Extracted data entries
****************

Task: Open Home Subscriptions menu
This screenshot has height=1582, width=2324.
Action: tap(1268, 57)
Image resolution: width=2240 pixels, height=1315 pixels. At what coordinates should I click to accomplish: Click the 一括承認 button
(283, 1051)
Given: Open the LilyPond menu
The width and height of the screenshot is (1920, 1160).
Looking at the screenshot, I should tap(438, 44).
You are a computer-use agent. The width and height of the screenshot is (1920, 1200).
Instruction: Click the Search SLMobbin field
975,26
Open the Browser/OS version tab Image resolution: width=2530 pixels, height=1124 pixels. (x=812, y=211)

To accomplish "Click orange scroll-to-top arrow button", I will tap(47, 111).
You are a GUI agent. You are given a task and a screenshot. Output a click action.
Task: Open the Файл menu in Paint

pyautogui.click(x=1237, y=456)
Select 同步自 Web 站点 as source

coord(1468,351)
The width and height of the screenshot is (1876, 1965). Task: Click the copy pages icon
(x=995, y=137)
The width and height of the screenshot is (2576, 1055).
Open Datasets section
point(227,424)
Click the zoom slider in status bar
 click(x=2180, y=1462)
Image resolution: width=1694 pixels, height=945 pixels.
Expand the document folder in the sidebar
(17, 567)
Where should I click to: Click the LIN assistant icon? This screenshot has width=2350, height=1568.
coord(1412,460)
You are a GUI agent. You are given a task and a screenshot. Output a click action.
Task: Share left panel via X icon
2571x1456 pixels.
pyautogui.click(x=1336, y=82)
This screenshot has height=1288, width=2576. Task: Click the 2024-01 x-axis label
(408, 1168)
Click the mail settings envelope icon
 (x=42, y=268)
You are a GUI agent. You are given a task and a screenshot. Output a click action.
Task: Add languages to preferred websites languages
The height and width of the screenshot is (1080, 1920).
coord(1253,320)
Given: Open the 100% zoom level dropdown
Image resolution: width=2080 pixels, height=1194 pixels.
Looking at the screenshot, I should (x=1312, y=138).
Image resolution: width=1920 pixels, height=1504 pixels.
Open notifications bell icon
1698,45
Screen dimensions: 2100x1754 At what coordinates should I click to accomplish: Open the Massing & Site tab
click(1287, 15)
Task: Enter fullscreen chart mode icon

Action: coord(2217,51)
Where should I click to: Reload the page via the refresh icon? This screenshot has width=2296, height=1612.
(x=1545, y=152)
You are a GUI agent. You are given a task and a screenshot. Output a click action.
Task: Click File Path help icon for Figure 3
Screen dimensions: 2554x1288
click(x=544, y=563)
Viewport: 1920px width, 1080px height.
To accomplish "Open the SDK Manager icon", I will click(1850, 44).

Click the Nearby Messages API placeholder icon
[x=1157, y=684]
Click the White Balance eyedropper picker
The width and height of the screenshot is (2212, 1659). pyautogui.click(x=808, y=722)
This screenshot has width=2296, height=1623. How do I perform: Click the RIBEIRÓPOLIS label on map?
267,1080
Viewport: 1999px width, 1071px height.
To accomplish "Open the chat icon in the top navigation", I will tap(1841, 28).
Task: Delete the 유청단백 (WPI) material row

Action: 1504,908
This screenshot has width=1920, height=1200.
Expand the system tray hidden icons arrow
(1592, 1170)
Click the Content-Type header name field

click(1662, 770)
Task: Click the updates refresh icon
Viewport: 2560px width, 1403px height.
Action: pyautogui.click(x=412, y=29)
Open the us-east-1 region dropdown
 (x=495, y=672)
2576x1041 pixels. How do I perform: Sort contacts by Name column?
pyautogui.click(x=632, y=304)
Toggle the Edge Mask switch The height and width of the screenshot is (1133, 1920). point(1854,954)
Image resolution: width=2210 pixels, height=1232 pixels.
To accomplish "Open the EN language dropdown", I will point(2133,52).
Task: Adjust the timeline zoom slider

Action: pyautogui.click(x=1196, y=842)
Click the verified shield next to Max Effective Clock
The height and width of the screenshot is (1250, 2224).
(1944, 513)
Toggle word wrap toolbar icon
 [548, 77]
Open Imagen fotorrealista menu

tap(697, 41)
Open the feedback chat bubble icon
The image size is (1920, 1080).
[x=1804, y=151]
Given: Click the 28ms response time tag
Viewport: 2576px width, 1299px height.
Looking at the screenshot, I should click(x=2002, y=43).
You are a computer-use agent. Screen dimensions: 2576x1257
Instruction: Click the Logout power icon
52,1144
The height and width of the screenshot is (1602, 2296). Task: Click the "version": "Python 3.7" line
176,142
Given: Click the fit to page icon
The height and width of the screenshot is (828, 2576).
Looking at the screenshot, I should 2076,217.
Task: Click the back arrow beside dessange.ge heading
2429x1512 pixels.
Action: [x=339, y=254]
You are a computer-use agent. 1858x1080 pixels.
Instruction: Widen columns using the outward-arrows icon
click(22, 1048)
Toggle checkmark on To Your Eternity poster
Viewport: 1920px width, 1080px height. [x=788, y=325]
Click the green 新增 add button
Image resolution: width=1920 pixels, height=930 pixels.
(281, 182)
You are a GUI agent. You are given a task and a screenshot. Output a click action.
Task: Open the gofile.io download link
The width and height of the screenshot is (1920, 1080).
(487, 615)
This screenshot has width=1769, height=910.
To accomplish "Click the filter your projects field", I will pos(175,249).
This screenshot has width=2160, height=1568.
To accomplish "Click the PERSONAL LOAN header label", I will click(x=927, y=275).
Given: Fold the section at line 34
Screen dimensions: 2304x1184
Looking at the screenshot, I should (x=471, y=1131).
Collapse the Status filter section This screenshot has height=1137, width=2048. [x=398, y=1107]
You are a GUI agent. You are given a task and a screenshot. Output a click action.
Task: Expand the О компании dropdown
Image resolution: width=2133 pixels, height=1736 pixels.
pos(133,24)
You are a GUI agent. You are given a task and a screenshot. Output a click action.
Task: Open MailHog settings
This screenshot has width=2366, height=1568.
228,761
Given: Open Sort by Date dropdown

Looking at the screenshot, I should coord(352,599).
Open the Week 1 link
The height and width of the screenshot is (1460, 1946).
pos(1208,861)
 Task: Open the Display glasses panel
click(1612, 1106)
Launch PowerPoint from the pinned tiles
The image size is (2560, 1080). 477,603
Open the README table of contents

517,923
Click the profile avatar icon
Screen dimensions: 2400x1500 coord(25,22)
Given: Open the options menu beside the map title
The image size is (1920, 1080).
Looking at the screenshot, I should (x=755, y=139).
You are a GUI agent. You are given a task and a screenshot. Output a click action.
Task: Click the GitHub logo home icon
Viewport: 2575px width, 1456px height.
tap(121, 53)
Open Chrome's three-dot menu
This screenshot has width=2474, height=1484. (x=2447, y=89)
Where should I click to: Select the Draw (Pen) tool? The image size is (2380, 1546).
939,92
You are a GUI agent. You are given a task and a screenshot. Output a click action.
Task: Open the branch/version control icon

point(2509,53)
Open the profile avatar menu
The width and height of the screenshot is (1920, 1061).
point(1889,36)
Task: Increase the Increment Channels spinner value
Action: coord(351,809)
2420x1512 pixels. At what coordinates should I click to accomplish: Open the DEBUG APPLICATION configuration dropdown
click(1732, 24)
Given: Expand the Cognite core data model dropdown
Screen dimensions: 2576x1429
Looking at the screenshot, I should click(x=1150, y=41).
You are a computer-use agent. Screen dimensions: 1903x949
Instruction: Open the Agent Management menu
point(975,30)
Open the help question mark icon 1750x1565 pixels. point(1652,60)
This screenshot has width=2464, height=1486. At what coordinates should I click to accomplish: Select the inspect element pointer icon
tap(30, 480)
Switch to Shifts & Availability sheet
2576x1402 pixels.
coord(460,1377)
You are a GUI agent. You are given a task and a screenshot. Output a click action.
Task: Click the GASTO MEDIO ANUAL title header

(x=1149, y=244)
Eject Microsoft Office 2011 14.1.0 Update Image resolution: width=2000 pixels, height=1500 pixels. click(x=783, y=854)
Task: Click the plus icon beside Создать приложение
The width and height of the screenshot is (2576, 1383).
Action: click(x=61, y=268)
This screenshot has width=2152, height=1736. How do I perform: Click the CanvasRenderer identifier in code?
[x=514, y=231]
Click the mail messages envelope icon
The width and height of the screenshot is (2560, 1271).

****************

> [About this exercise]: From the data above, pick out each line containing "beside" and copy it.

> [Response area]:
Task: Click the back arrow beside dessange.ge heading
Given: Open the options menu beside the map title
Task: Click the plus icon beside Создать приложение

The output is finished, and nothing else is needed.